Stored data entries:
┌────────

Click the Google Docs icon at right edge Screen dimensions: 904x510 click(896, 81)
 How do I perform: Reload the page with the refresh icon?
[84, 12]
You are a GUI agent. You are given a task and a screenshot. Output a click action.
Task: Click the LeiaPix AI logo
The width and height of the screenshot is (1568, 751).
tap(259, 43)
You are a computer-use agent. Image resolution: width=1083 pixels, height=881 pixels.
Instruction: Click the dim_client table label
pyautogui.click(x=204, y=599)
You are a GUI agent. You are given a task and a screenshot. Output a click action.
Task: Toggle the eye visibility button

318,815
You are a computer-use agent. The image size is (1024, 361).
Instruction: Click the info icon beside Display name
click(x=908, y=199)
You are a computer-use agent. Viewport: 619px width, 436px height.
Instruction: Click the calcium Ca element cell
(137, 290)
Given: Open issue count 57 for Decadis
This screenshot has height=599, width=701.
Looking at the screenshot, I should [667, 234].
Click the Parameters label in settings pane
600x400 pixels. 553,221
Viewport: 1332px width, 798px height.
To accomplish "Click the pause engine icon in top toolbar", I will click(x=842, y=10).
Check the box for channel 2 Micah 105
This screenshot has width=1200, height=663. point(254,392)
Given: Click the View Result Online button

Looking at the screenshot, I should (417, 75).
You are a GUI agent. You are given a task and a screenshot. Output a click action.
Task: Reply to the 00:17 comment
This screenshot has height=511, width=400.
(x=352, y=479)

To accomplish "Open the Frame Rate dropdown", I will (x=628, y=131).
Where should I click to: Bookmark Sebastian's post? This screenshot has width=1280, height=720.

└────────

Problem description:
Repeat the records above exactly, leaving none out.

Task output:
Click the Google Docs icon at right edge Screen dimensions: 904x510 click(896, 81)
 How do I perform: Reload the page with the refresh icon?
[84, 12]
You are a GUI agent. You are given a task and a screenshot. Output a click action.
Task: Click the LeiaPix AI logo
The width and height of the screenshot is (1568, 751).
tap(259, 43)
You are a computer-use agent. Image resolution: width=1083 pixels, height=881 pixels.
Instruction: Click the dim_client table label
pyautogui.click(x=204, y=599)
You are a GUI agent. You are given a task and a screenshot. Output a click action.
Task: Toggle the eye visibility button

318,815
You are a computer-use agent. The image size is (1024, 361).
Instruction: Click the info icon beside Display name
click(x=908, y=199)
You are a computer-use agent. Viewport: 619px width, 436px height.
Instruction: Click the calcium Ca element cell
(137, 290)
Given: Open issue count 57 for Decadis
This screenshot has height=599, width=701.
Looking at the screenshot, I should [667, 234].
Click the Parameters label in settings pane
600x400 pixels. 553,221
Viewport: 1332px width, 798px height.
To accomplish "Click the pause engine icon in top toolbar", I will click(x=842, y=10).
Check the box for channel 2 Micah 105
This screenshot has width=1200, height=663. point(254,392)
Given: Click the View Result Online button

Looking at the screenshot, I should (417, 75).
You are a GUI agent. You are given a task and a screenshot. Output a click action.
Task: Reply to the 00:17 comment
This screenshot has height=511, width=400.
(x=352, y=479)

To accomplish "Open the Frame Rate dropdown", I will (x=628, y=131).
Where should I click to: Bookmark Sebastian's post? This screenshot has width=1280, height=720.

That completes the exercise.